According to Valve, its forthcoming Steam Machine desktop is not aiming for exceptionally high graphical performance. The specifications indicate satisfactory performance in the 1080p-to-1440p range for most games, with 4K potentially achievable with the help of FSR upscaling—roughly what one would anticipate from a device equipped with a contemporary midrange graphics card.
However, there’s one specification that has raised concerns among Ars team members and others watching the Steam Machine: The GPU features only 8GB of dedicated graphics RAM, a quantity that is increasingly turning into a limitation for midrange GPUs such as AMD’s Radeon RX 7060 and 9060, or Nvidia’s GeForce RTX 4060 or 5060.
In our reviews of these GPUs, we’ve encountered some games where the RAM limit hampers performance in Windows, particularly at 1440p. Yet, our more extensive testing of various GPUs with SteamOS has revealed that in the current betas, 8GB GPUs face even greater challenges on SteamOS compared to running the same games with identical settings in Windows 11.

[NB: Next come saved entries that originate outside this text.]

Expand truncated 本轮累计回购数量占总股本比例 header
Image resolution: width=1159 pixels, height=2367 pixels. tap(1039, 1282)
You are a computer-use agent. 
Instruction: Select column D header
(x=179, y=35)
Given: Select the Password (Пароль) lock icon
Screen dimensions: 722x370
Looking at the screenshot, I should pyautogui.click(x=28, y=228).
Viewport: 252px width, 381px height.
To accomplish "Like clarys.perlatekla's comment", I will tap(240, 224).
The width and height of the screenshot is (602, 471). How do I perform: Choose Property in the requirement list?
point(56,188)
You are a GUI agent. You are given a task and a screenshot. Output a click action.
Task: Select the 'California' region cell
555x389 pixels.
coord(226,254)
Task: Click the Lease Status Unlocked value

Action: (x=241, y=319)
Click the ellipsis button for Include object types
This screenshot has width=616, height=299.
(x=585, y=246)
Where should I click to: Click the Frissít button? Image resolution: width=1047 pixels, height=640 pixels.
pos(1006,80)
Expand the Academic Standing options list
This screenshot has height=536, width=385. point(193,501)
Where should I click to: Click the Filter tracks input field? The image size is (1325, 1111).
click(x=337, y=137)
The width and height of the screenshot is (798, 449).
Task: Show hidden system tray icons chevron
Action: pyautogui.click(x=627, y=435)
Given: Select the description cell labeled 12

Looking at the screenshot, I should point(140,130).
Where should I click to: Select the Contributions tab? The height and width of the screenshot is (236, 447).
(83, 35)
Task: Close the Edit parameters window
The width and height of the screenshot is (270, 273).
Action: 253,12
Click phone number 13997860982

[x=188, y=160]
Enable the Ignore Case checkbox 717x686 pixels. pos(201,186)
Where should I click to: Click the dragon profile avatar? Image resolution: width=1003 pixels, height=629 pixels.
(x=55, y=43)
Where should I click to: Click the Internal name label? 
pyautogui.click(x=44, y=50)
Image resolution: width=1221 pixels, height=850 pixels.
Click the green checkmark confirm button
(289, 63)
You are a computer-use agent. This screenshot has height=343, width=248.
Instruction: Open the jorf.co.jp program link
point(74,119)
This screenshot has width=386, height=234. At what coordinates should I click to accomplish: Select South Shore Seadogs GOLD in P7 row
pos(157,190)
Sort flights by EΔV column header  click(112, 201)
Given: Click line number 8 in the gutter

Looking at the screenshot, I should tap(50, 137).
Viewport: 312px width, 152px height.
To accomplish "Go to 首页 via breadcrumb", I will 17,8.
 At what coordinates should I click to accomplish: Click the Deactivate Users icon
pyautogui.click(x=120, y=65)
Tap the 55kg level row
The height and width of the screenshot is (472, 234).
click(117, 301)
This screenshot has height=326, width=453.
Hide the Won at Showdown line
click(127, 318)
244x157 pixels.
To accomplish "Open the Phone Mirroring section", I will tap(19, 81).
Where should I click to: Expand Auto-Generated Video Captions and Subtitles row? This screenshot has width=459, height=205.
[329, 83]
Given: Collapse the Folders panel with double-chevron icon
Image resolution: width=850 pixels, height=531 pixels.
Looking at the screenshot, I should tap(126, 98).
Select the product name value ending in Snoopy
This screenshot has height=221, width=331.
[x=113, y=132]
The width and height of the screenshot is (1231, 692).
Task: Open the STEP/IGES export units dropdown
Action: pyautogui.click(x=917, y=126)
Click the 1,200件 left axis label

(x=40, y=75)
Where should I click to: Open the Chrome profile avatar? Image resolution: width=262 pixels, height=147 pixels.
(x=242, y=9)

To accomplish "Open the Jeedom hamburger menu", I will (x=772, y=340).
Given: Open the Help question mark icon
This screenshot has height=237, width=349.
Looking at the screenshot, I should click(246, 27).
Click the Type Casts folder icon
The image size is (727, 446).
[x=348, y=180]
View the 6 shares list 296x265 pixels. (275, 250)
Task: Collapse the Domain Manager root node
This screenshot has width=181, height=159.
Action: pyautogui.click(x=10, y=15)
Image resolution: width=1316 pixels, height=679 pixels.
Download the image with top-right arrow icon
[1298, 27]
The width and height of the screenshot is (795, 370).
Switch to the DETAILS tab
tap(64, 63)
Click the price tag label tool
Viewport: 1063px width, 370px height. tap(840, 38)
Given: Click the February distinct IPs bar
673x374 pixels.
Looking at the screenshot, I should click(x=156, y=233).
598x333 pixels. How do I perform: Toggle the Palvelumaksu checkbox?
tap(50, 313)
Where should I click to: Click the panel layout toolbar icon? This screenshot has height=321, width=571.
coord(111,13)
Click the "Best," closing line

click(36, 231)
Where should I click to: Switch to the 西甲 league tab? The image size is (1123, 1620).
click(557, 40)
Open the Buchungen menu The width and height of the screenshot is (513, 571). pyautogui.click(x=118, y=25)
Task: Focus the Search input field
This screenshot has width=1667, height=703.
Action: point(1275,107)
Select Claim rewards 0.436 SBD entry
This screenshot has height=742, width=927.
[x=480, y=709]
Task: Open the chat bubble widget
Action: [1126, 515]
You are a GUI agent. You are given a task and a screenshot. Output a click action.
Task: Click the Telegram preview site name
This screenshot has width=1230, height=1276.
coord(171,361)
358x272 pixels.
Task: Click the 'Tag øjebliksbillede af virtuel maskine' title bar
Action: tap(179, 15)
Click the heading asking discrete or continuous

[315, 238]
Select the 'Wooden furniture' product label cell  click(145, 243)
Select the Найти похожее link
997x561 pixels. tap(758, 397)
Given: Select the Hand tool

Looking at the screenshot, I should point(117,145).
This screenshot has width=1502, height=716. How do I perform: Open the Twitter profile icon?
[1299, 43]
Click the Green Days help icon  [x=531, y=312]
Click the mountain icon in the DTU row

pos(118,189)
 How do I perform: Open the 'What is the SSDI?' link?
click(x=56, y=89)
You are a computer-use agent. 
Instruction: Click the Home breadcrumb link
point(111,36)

On a positive note, Valve is developing solutions, and having a stable platform like the Steam Machine to target should facilitate improvements for other hardware with comparable configurations. The downside is that there remains significant work to be done.
The statistics
We’ve evaluated a range of dedicated and integrated Radeon GPUs under both SteamOS and Windows, and we’ll provide more detailed results in a future article (along with broader SteamOS-versus-Windows insights). For now, the two GPUs that most effectively illustrate the issues are the 8GB Radeon RX 7600 and the 16GB Radeon RX 7600 XT.
These dedicated GPUs are nearly identical to what Valve is planning to include in the Steam Machine—32 compute units (CUs) instead of Valve’s 28, but the same RDNA3 architecture. They are also, crucially for our discussion, quite similar to one another—sharing the same physical GPU die, with just slightly increased clock speeds and more RAM in the 7600 XT compared to the standard 7600.